**TASK DETAILS:** Exactly as they appear, transcribe the entries and skip any pictures.

═════ INFORMATION SUPPLIED ═════

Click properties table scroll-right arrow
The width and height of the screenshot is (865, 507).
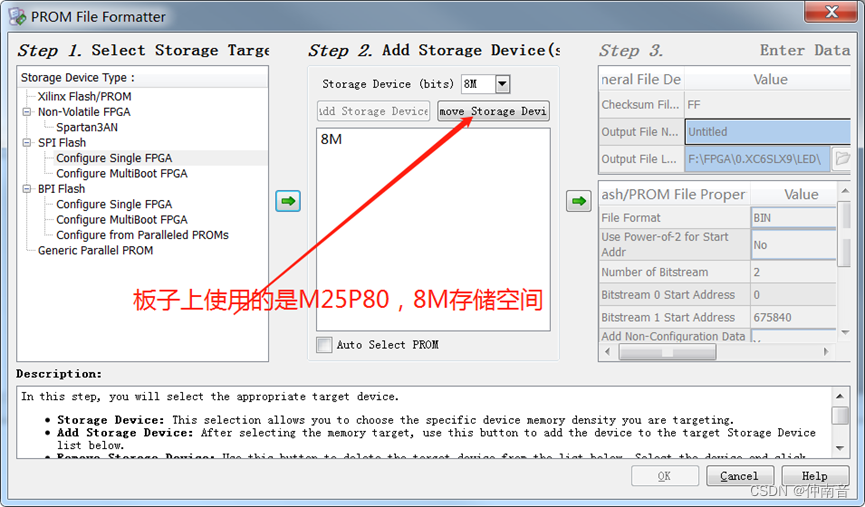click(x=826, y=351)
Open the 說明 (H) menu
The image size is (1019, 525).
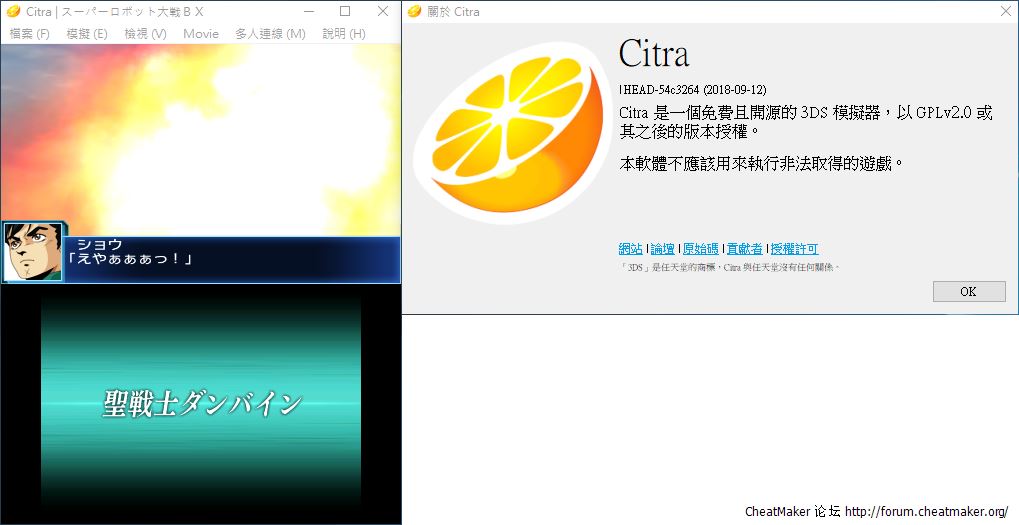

═════

**EXERCISE SOLUTION:**
Click properties table scroll-right arrow
The width and height of the screenshot is (865, 507).
click(x=826, y=351)
Open the 說明 (H) menu
The image size is (1019, 525).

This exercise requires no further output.